• **ACTIONS À MENER**:
**a)** Dans l'extrait sur l'armement français, réécrivez sous forme de liste plus courte le paragraphe qui commence par « L’industrie de l’armement en France ne fait pas dans le bas de gamme », en gardant ses faits principaux.
**b)** Selon l'extrait sur l'armement français, à quel pays la France a-t-elle vendu des satellites cet été ?
**c)** Pouvez-vous prolonger l'extrait sur l'armement français à la suite de sa dernière phrase ?

• **EXTRAIT FOURNI**:

======

Quels sont les avantages et les savoir-faire particuliers qui sont reconnus aux armements français ?

La France fait clairement partie du groupe de tête en termes de niveau technologique. Il n’y a pas de domaine où la France est à la traîne, bien que la concurrence technologique soit très importante. La France est dans le peloton de tête dans tous les segments du haut de gamme.

L’industrie de l’armement en France ne fait pas dans le bas de gamme, et elle a même renoncé à produire certains équipements comme par exemple les armes d’infanterie et les fusils d’assaut. Et elle n’en produira même plus. Mais on ne peut pas dire non plus que la France soit sur un créneau particulier où elle aurait une spécificité, elle est réellement sur tous les secteurs de haute technologie : nucléaire, spatial, missiles, aviation, naval, électronique et autres.

Quels sont les principaux pays clients de l'armement français ? La carte des clients français s'est-elle redessinée ces dernières années ?

Cela dépend de la dimension de ce dont on parle. Sur les gros systèmes, c’est clairement des décisions politiques. Et le plus important, c’est bien sûr les avions de combat. Mais on peut aussi parler des satellites. Cet été la France en a vendu aux Émirats Arabes Unis et c’était une décision politique. Ce sont des domaines où l’importance stratégique est telle que l’on ne peut pas acheter à n’importe qui.

======

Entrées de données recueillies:
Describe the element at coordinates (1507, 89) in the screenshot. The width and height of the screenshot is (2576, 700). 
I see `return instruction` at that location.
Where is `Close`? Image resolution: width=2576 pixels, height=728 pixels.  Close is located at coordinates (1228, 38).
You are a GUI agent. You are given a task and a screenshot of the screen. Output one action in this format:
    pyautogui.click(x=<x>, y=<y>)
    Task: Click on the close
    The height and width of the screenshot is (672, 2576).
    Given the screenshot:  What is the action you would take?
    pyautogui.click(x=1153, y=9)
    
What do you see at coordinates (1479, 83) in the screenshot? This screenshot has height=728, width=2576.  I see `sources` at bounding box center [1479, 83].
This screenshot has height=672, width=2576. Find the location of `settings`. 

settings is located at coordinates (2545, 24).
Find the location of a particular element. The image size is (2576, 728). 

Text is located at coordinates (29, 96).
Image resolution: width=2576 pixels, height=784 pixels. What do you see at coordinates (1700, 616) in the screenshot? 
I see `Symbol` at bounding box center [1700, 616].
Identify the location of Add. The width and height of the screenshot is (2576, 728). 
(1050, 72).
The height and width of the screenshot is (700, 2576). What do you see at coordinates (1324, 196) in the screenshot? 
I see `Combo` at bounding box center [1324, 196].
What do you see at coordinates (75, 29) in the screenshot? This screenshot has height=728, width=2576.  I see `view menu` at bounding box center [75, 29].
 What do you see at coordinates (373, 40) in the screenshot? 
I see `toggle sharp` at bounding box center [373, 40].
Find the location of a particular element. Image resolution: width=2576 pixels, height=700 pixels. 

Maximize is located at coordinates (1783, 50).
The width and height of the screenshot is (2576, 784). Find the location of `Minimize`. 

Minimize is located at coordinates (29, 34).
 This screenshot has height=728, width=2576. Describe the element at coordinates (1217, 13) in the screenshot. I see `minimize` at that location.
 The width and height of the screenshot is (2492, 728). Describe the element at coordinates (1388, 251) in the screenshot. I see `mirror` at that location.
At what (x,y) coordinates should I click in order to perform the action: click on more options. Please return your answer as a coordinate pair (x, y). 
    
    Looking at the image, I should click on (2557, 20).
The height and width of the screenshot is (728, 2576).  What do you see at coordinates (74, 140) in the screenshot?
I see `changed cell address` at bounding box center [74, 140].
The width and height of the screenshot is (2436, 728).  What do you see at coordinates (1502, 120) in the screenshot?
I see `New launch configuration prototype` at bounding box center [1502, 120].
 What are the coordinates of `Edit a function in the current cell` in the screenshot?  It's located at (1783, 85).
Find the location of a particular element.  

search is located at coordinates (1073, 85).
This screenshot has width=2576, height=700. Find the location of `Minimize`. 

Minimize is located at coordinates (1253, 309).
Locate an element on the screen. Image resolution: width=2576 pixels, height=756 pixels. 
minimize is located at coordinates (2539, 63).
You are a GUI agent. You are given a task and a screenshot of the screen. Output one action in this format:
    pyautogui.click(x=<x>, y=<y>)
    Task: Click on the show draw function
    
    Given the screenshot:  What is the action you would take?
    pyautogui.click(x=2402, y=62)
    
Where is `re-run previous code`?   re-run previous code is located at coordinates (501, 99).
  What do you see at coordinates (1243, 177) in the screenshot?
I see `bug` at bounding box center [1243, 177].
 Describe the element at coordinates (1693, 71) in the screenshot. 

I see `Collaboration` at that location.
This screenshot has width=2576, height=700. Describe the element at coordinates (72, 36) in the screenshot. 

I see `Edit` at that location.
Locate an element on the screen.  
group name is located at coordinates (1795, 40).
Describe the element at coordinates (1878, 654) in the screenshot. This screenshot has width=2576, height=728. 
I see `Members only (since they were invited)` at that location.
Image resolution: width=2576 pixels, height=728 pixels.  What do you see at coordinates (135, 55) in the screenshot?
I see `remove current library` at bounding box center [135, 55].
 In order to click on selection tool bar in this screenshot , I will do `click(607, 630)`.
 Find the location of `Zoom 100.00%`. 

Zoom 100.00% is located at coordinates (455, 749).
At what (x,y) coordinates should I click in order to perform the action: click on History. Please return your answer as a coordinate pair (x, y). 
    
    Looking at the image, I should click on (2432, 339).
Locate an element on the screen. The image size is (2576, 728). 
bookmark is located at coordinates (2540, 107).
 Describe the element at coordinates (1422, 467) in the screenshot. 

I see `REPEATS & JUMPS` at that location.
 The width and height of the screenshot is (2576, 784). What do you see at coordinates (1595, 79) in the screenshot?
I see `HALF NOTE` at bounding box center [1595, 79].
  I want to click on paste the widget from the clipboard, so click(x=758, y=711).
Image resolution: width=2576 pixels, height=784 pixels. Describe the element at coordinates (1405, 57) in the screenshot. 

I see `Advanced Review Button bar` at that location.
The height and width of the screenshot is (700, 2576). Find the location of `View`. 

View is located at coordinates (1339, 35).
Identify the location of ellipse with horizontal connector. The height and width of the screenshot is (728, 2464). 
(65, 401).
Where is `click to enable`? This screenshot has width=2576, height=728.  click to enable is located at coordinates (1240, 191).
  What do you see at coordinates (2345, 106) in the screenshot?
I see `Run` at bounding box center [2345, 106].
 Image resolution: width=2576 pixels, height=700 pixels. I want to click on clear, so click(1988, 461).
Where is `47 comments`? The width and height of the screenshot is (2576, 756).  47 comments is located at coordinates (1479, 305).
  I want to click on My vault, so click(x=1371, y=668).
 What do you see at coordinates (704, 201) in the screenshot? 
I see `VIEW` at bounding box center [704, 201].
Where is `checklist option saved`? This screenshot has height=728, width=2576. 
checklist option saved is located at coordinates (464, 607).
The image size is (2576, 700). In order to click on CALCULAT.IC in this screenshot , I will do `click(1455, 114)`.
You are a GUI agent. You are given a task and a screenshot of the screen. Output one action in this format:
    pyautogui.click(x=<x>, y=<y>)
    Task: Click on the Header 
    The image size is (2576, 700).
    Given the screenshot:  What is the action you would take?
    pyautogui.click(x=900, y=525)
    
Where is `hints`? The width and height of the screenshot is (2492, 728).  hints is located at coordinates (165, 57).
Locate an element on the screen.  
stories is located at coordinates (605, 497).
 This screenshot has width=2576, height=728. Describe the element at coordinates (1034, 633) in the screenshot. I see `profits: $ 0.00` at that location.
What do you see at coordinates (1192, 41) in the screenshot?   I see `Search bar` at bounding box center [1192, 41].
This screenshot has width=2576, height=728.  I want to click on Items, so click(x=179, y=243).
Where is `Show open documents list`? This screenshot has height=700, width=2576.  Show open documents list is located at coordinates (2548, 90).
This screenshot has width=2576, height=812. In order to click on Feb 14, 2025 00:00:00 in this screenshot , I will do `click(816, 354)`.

======

• **RÉPONSES PAR TÂCHE**:
**a)**
- L'industrie française de l'armement ne produit pas de bas de gamme.
- Elle a renoncé à certains équipements, comme les armes d'infanterie et les fusils d'assaut, et n'en produira plus.
- Elle n'occupe pas un créneau spécifique.
- Elle est présente dans tous les secteurs de haute technologie : nucléaire, spatial, missiles, aviation, naval, électronique et autres.

**b)** Aux Émirats Arabes Unis.

**c)**
Les ventes principales se font en Asie, étant entendu que l’Asie commence ici au Moyen-Orient. L’accroissement des marchés asiatiques ne fait que suivre la nouvelle figure de la mondialisation. La France vend assez peu aux pays européens, soit parce qu’ils achètent américain sur des produits stratégiques (comme les avions de combat), soit parce qu’ils produisent eux-mêmes.    

Qu'est-ce que les exportations rapportent concrètement au ministère de la Défense et donc, dans le même temps, aux caisses de l'État ? 

Les ventes d’armement contribuent à l’activité économique du pays et d’un secteur de pointe (les exportations ont représenté en 2012 4,8 milliards d’euros, ndlr). Cela nous permet, dans ce domaine, de rester une vraie puissance industrielle. C’est donc une bonne chose pour la balance commerciale, pour l’emploi et donc la croissance du pays. Cependant, les exportations d’armement ont également une caractéristique au regard du droit international : elles sont en effet en principe interdites, et ne peuvent autorisées que par le gouvernement français qui a créé pour cela la commission interministérielle pour l'étude des exportations de matériels de guerre (CIEEMG) qui donne son accord ou non à chaque fois qu’une entreprise française remporte un marché.

Enfin, il ne faut pas négliger que quand vous vendez des armements vous avez deux effets. Primo, il y a des économies d’échelles faisant que plus vous vendez, plus vous réduisez le coût unitaire (les coûts de recherche et développement dans le domaine de l’armement étant considérables), ce qui en bout de chaîne est intéressant pour le budget de la Défense. Secundo, vous avez le cas du Rafale, où un industriel français doit pour des raisons stratégiques – car la France veut rester un pays constructeur d’avions de combat – maintenir en activité sa chaîne de production. Dassault à Mérignac, en fonctionnement minimal, c’est un appareil par mois, onze mois sur douze, soit onze avions par an. Donc, si vous descendez en-dessous de onze avions par an, les gens sont au chômage. S’il y a un marché à l’exportation, la chaîne de fabrication pourra toujours fonctionner sans avoir à utiliser le budget de la Défense pour acheter des rafales pour l’armée française, ce qui permettra de faire des économies. C’est pour cela que le ministère de la Défense espère tant que Dassault aura des contrats à l’export.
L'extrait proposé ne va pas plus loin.